Column Name	Data type	Description
query_history_schema_version	int	Schema version of the query history record.
hive_version	string	Hive version running in HiveServer2 when the query was executed.
query_id	string	Hive-assigned identifier for the query.
session_id	string	Hive-assigned identifier for the session.
operation_id	string	Hive-assigned identifier for the operation.
execution_engine	string	Execution engine used to run the query (typically Tez).
execution_mode	string	Indicates whether the query ran in LLAP or Tez container mode.
tez_dag_id	string	Tez DAG ID used for the query, if applicable.
tez_app_id	string	Tez application ID used for the query, if applicable.
tez_session_id	string	Tez session ID used for the query, if applicable.
cluster_id	string	Unique identifier for the cluster instance.
sql	string	SQL query string submitted by the user.
session_type	string	Session type (HIVESERVER2 or OTHER).
hiveserver2_protocol_version	int	Protocol version used by the client, as defined in TCLIService.
cluster_user	string	Effective user on the cluster (typically hive if doAs is disabled).
end_user	string	Authenticated client username.
db_name	string	Database selected when the query was run.
tez_coordinator	string	Address of the Tez coordinator used for the query.
query_state	string	Query state as an OperationState value.
query_type	string	Query type identified by the semantic analyzer (DQL, DDL, DML, DCL, STATS, or empty).
operation	string	Hive operation name based on syntax or semantic analysis.
server_address	string	Address of the HiveServer2 instance the client connected to.
server_port	int	TCP port of the HiveServer2 instance.
client_address	string	IP address of the client that initiated the connection.
start_time_utc	timestamp	UTC timestamp when the query started.
end_time_utc	timestamp	UTC timestamp when the query finished.
start_time	timestamp	Server-local timestamp when the query started.

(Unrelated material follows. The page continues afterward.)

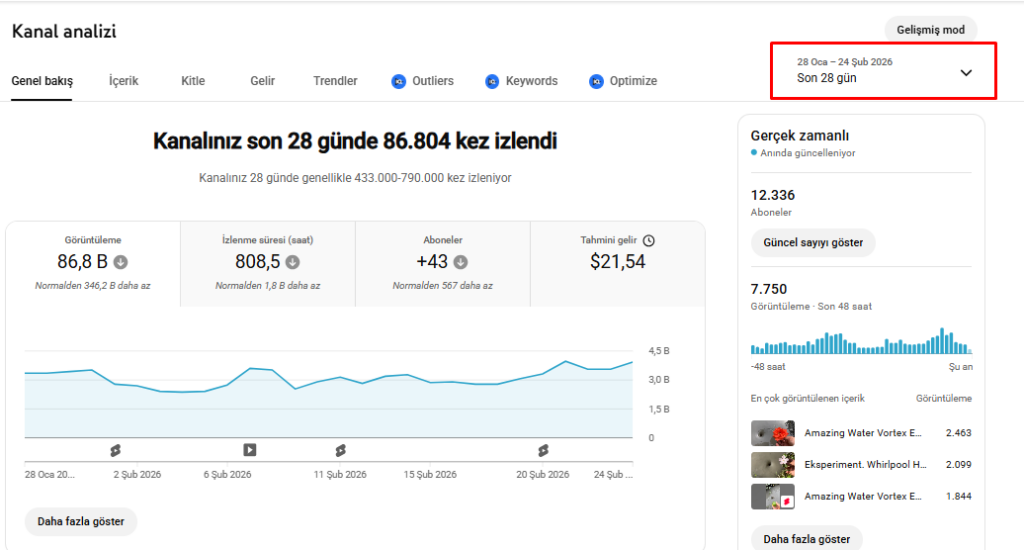The width and height of the screenshot is (1024, 550).
Task: Switch to the İçerik tab
Action: [123, 81]
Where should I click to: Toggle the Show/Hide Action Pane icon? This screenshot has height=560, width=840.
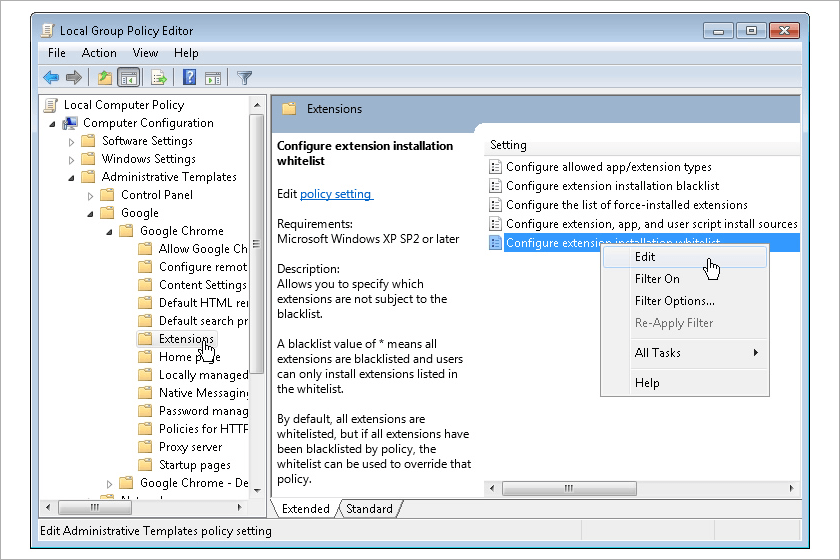(212, 77)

end_time	timestamp	Server-local timestamp when the query finished.
total_time_ms	bigint	Total execution time in milliseconds.
planning_duration	bigint	Time spent in query compilation and planning (ms).
planning_start_time	timestamp	Timestamp when query planning started.
prepare_plan_duration	bigint	Time spent preparing the DAG for execution (ms).
prepare_plan_start_time	timestamp	Timestamp when the DAG preparation started.
get_session_duration	bigint	Time taken to acquire a Tez session (ms).
get_session_start_time	timestamp	Timestamp when session acquisition started.
execution_duration	bigint	Duration of DAG execution (ms).
execution_start_time	timestamp	Timestamp when DAG execution started.
failure_reason	string	Error message for query failure, if any.
num_rows_fetched	int	Number of rows fetched by the query.
plan	string	Full text of the query plan.
used_tables	string	Comma-separated list of tables used by the query.
exec_summary	string	Full text of the execution summary.
configuration_options_changed	string	Configuration options changed during the query session.
total_tasks	int	Total number of Tez tasks started for the query.
succeeded_tasks	int	Number of successful tasks.
killed_tasks	int	Number of killed tasks.
failed_tasks	int	Number of failed task attempts.
task_duration_millis	bigint	Total task execution time in milliseconds.
node_used_count	int	Number of nodes used to run the query.
node_total_count	int	Total number of nodes visible during query execution.
reduce_input_groups	bigint	Number of reducer input groups.
reduce_input_records	bigint	Number of input records seen by reducers.
spilled_records	bigint	Number of records spilled during shuffle.
num_shuffled_inputs	bigint	Number of physical inputs used during shuffle.
num_failed_shuffle_inputs	bigint	Number of failed attempts to fetch shuffle inputs.
input_records_processed	bigint	Number of input records actually processed.
input_split_length_bytes	bigint	Total size (bytes) of input splits.
output_records	bigint	Number of output records from all vertices.
output_bytes_physical	bigint	Actual bytes written, including compression.
shuffle_chunk_count	bigint	Number of shuffled files processed.
shuffle_bytes	bigint	Total shuffled data size in bytes.
shuffle_bytes_disk_direct	bigint	Bytes shuffled using direct disk access.
shuffle_phase_time	bigint	Time spent in the shuffle phase (ms).
merge_phase_time	bigint	Time spent merging shuffled data (ms).